EXERCISES TO COMPLETE
1 - In the account of the doctor's visit, what blood pressure reading did the nurse give?
2 - Carry on the account of the doctor's visit, starting right after its last sentence.

PASSAGE FOR REVIEW

I was on death’s door this afternoon. With a lump on my tongue and swelling in my glands and a raging headache, I made an appointment with a doctor.
I couldn’t get in to see my doctor so they sent me to another doctor in my network.
The nurse brought me into a room and started to take me blood pressure and pulse. “I have white coat syndrome,” I whispered.
She stepped back. “Okay, don’t look at me, I won’t look at you. Imagine you are on a beach.”
I tried to do what she asked because I really liked her and she reminded me of Niecy Nash’s character in Getting On.
“What, do you think you’re running a race?” she asked.
“I told you I get nervous. What was my blood pressure?”
“150 over 82.” (High, obviously.)
“If you take it in a few minutes, it will go down.”
“Have you felt depressed, down or hopeless in the last six months?”
“Yes.” As in, hasn’t everyone?
She handed me a questionnaire, to gauge my depression, downness, and hopelessness. I scored ones (occasional depression, not frequent or constant depression.)

SUPPLIED MATERIAL
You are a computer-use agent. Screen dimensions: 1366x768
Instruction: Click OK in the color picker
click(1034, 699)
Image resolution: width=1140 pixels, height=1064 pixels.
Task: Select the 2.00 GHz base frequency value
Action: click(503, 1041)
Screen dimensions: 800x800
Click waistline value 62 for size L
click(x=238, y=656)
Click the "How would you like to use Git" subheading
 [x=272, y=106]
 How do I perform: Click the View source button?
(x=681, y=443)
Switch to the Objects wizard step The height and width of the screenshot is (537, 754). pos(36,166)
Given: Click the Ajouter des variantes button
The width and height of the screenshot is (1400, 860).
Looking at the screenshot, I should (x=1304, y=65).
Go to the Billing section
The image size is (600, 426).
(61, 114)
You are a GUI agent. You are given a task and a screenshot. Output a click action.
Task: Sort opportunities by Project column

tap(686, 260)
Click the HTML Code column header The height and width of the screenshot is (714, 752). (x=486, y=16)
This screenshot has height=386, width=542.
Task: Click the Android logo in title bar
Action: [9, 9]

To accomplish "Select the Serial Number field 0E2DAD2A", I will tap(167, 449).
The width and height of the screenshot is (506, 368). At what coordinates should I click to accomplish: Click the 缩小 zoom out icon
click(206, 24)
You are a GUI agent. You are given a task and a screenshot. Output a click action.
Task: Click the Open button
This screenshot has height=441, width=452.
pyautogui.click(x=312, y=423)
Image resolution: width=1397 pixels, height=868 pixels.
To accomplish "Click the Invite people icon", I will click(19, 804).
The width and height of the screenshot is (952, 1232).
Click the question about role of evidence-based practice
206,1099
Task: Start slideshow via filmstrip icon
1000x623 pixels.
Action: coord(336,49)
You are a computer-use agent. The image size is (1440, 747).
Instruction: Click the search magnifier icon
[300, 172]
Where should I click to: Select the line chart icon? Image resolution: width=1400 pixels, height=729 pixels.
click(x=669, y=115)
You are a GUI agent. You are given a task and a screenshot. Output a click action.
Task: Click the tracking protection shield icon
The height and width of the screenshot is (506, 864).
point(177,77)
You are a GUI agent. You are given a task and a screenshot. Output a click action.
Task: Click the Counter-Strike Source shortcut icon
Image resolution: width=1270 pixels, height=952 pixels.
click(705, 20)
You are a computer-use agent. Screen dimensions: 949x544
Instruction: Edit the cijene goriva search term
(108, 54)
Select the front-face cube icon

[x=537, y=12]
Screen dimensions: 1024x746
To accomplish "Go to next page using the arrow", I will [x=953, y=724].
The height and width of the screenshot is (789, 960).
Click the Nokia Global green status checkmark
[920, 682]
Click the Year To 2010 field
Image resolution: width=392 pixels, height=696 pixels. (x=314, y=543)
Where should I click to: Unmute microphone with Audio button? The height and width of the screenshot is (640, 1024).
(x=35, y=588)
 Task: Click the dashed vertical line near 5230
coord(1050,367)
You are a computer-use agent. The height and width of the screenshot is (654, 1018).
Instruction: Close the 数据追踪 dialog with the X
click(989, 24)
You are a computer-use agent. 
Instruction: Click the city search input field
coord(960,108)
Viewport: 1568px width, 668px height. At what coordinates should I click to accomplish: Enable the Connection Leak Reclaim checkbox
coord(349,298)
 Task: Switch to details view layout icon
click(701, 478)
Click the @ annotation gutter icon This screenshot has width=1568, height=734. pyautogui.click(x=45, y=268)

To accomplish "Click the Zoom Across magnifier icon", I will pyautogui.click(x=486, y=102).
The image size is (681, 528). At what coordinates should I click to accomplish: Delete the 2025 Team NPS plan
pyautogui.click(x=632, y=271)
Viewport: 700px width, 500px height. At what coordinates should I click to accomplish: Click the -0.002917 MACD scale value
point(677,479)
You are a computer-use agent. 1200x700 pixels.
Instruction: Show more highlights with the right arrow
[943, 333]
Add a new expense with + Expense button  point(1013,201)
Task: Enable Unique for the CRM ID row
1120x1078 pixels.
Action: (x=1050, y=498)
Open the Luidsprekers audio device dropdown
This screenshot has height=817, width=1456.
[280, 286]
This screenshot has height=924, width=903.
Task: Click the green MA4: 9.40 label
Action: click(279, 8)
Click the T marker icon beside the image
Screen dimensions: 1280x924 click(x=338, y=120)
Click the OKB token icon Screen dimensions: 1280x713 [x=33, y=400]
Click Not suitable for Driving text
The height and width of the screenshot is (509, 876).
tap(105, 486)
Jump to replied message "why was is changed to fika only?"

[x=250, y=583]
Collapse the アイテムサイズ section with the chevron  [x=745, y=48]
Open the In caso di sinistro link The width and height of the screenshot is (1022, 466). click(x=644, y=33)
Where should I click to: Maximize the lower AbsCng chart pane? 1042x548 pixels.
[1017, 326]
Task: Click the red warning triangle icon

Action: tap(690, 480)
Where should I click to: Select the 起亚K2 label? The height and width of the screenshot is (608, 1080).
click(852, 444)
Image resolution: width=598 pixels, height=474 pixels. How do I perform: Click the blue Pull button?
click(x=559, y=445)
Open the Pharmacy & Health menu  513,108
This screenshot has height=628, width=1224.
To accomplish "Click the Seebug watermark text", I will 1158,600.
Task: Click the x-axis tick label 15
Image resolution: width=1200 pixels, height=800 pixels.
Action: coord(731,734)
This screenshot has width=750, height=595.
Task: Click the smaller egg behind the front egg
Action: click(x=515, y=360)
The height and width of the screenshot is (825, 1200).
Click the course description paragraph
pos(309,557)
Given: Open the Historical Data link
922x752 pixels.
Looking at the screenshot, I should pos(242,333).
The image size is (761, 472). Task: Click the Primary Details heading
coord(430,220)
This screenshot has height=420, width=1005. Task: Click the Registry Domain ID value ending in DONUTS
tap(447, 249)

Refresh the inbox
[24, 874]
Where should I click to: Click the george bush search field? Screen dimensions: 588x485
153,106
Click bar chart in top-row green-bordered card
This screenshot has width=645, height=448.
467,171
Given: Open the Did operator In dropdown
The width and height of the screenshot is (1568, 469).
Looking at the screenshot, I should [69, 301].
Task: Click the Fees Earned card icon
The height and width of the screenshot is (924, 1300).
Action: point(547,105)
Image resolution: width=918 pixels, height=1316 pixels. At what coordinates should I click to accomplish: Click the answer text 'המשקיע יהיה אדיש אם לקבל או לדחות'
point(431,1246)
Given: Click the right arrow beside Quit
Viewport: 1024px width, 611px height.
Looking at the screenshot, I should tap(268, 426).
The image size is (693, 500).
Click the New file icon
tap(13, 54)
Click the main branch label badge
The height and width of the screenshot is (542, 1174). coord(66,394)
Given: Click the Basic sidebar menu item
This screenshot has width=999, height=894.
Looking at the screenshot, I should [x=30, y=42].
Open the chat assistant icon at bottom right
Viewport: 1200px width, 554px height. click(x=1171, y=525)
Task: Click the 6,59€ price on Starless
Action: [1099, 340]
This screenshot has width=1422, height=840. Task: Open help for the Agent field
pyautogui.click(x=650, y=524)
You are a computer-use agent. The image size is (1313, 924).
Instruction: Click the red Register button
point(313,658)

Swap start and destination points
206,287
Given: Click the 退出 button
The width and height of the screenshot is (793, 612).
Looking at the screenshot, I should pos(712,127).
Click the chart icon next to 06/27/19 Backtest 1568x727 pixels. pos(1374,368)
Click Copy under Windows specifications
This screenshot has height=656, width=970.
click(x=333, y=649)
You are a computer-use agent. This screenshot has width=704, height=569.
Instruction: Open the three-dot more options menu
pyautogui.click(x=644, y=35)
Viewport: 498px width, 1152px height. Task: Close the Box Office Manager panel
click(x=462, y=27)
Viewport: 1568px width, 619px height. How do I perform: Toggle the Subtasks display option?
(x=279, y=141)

ACTIVITY ANSWERS
1 - 150 over 82.

2 -
“I’m not suicidal or anything, I just don’t feel very good.”
For some reason, good or bad, she moved me into the room across the hall, the only difference, the new room had a window with views of the Beverly Hills flats. If I squinted I could see the building that used to be Loehmann’s.
The doctor came in, skeptical. Since this was our first meeting, I tried to explain that I am a hypochondriac who is deathly afraid of doctors. I hoped this would be our ice breaker. It was not our ice breaker.
He asked me about my symptoms.
I told him about the bump or lump in my throat. I told him that my Dad had oral cancer twice. He looked at it and poked it with a tongue depressor. “This?”
“Yeth.”
“That’s a taste bud.”
“Oh. Well, my glands have been swollen.”
So he felt my glands.
“Your glands are not swollen.”
“Oh, can you look under my tongue? It feels like there are weird spots.”
“Looks fine. Nothing unusual.”
“I was thinking it might be oral thrush.”
“Oral thrush was white spots, you don’t have oral thrush.”
“Long dormant oral gonorrhea?”
“Unlikely.”
“What do you think is causing my headaches?”
“Has there been anything in your life that has caused you stressed lately?”
“Yes, my job, you see—”
“Well, work could play a factor.”
“You see, Doctor, I am a very sensitive person.”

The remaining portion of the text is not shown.